Giornico e il Museo della Leventina
18 marzo 2025
Giornata fredda e uggiosa, ma che ha riscaldato il cuore di tutti per la bellezza del luogo e le piacevoli scoperte. Il Museo della Leventina è situato nella casa Stanga, edificio un tempo privato e che ha ospitato personaggi illustri (la duchessa di Parma, figlia dell'imperatore Carlo V d'Austria, per esempio). Era un punto di passaggio strategico tra il basso Ticino e le Alpi, dunque Giornico fu terra ambita e si sono incrociati scontri e battaglie per il suo controllo tra la chiesa, gli Sforza e i Visconti di Milano e gli urani. Naturalmente la battaglia dei Sassi Grossi è la più citata e ricordata, quando il 28 dicembre 1478 poche centinaia di valligiani e urani sconfissero il potente esercito milanese, frenato dalla neve e dalla scarsa conoscenza del territorio. Il Museo ospita una mostra permanente dedicata all'identità della Valle Leventina e una temporanea che esplora il ghiaccio con particolare attenzione all'elemento sportivo e a quello turistico.

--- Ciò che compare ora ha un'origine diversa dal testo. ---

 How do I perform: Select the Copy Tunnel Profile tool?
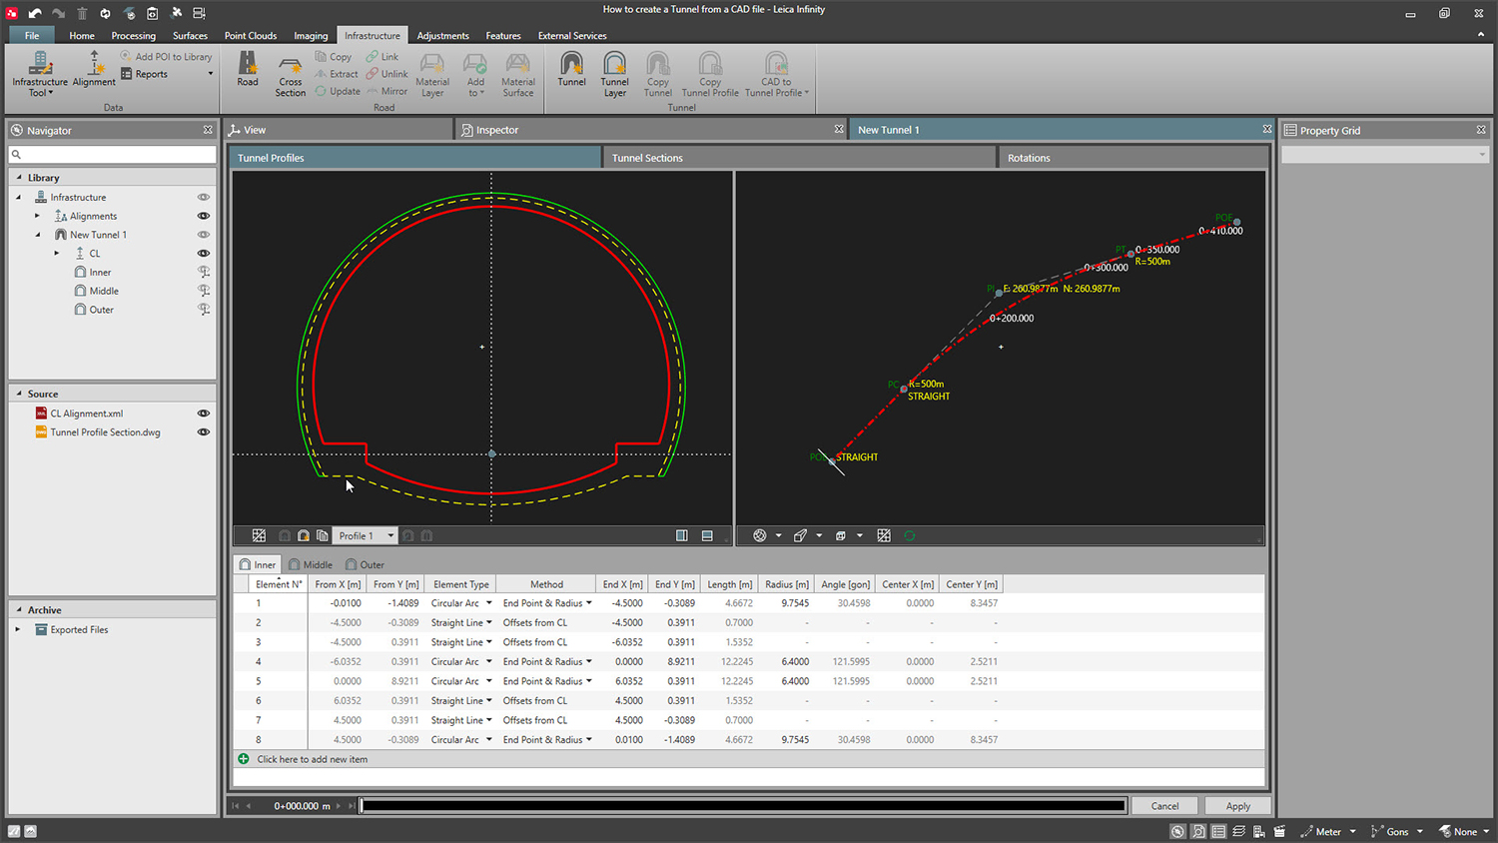coord(709,72)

Il paese di Giornico è colmo di sorpese, anzitutto per la quantità di elementi storici. Si va dai due ponti medievali a schiena d'asino che collegano il paese con la così detta Isola alla Torre Atto (dal nome del vescovo di Vercelli, che però non vi ha mai soggiornato), che era il cuore del villaggio medievale e nella quale si celebravano i processi fino alla chiesa di San Nicola, una splendida costruzione romanica, la più importante e meglio conservata del Ticino. Vero gioiello che vale la visita. Pranzo eccellente al grotto Rodai e dunque giornata che ha soddisfatto tutte e tutti.